Fifteen minutes later, the highway became a parking lot. I figured it was a stalled car and we would be moving soon. I checked my phone, no signal.
The boredom hit fast. I had one audio book downloaded, good for an hour or two.
Two hours in, still not moving, I got out of the car and stretched. People were starting to get out of their cars, hunting for pee spots, asking others for water.
I did not handle it well. I was impatient. I swore at my phone, trying to get the map to load. Once I realized my phone could no longer entertain me, I did some meditation, finished the audio book, and mostly just sat in silence, impatient and bored out of my mind.
People starting turning back to Vancouver so we all moved a little bit. I got one bar of signal and called Kerri. She found out that there was a terrible head on collision. The investigation was ongoing with both lanes closed.

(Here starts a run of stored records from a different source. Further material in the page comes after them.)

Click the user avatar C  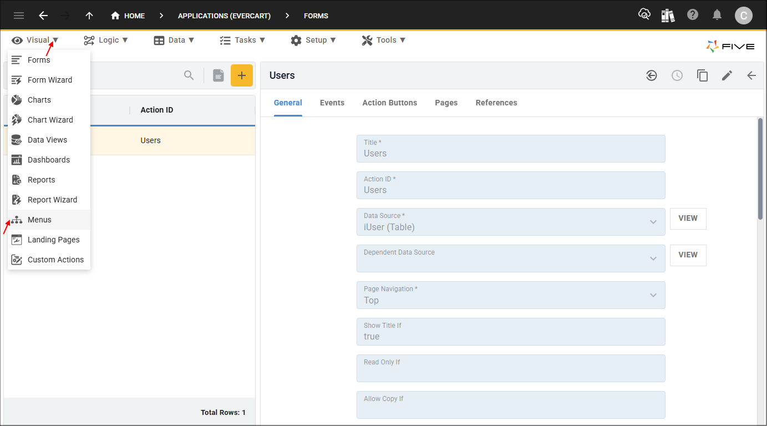(x=743, y=16)
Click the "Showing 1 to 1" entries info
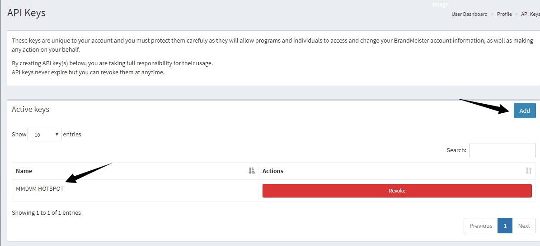The width and height of the screenshot is (540, 246). [46, 212]

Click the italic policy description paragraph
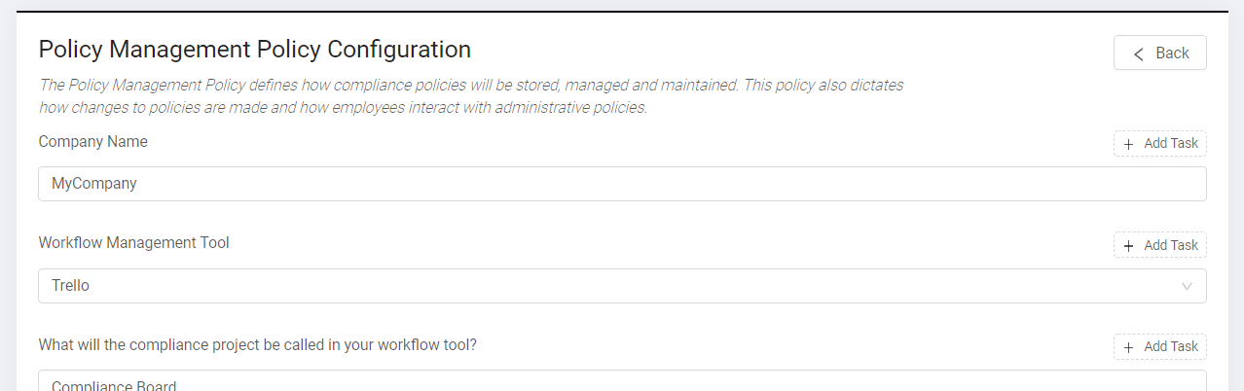(471, 96)
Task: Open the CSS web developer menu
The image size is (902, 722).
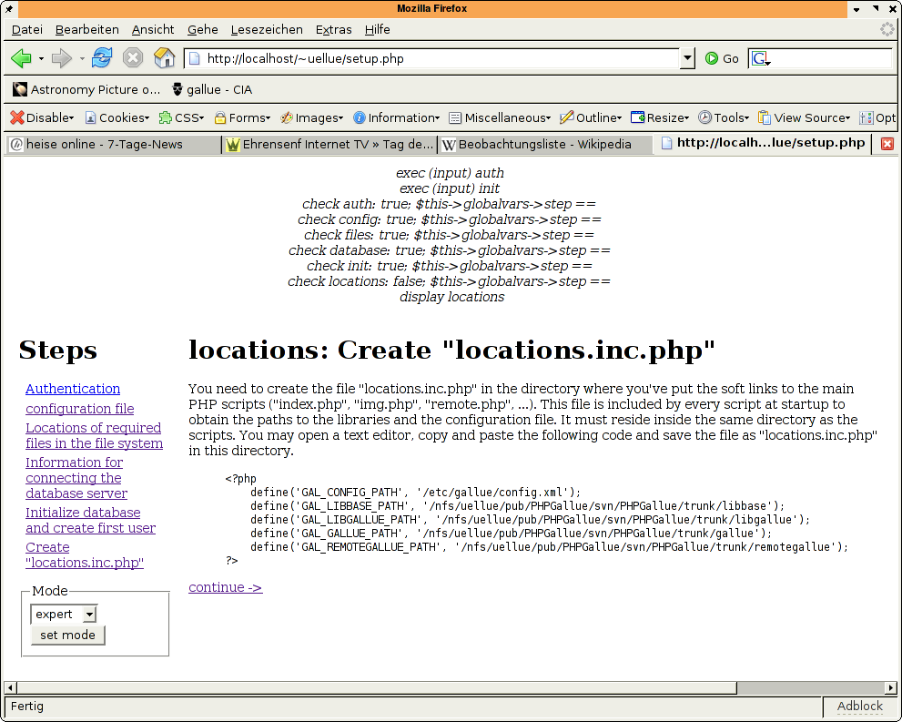Action: click(x=181, y=117)
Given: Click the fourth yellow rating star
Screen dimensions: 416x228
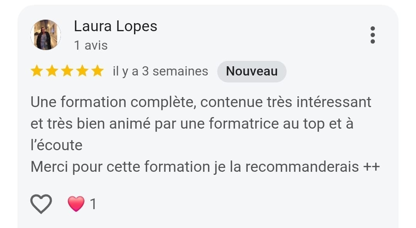Looking at the screenshot, I should pos(82,71).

This news ended my pity party. Families were getting the worst news of their lives right now. My boredom was not a problem, it was a gift.
The sun went down and the temperature dropped below freezing. Thankfully I had half a tank of gas, a liter of water and a couple snacks. My mind got creative as it wandered.
Five hours later, we started moving.
But the lesson keeps on giving.
THE SCIENCE
When your brain has nothing specific to do, it doesn't turn off. It switches into the default mode network, a system of interconnected regions that activate during rest, mind-wandering, and unstructured thought.
Mary Helen Immordino-Yang at USC, writing in Perspectives on Psychological Science (2012), described this network as essential to the kind of thinking that defines human intelligence including self-reflection, empathy, future planning, and creative insight. These are not outputs of your focused work brain. They are outputs of your rested, wandering brain.
The default mode network activates when you stop feeding your brain with nonstop information. Every time you reach for your phone, open a browser tab, or fill a quiet moment with a podcast, you short-circuit the process. You're keeping the engine running and not letting it idle. A motor that never idles has a short life.
For leaders who run back-to-back meetings, consume information constantly, and treat idle time as wasted time, this has a real cost. The strategic thinking, pattern recognition, and creative problem-solving is the work we are actually paid for and it is default mode network output.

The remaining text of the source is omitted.